[Records from a data source]
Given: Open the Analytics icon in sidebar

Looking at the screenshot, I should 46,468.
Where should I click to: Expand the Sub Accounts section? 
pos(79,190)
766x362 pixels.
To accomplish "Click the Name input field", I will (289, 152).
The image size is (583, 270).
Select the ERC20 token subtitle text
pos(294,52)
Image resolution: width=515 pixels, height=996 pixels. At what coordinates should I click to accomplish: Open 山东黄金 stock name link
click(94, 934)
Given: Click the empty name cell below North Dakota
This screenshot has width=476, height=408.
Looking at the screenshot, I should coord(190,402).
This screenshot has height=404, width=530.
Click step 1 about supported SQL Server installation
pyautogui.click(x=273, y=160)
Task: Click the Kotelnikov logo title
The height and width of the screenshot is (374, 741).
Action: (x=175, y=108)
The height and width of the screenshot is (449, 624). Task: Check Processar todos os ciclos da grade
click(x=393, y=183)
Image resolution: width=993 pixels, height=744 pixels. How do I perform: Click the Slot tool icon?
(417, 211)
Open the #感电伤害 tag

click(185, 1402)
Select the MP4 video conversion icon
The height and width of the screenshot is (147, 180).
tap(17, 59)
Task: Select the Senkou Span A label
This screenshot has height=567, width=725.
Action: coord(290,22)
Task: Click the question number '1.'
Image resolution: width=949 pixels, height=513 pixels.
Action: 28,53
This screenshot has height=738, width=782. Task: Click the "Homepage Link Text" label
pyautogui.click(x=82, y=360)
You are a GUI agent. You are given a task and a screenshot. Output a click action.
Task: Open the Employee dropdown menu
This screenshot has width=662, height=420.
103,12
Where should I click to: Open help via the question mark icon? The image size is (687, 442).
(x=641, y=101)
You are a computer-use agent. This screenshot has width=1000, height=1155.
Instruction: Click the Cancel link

## Assignment
Beginning with the line that has "This screenshot has width=662, height=420.", set down each line through the last one above, exactly, and nothing else.

## Solution to the exercise
This screenshot has width=662, height=420.
103,12
Where should I click to: Open help via the question mark icon? The image size is (687, 442).
(x=641, y=101)
You are a computer-use agent. This screenshot has width=1000, height=1155.
Instruction: Click the Cancel link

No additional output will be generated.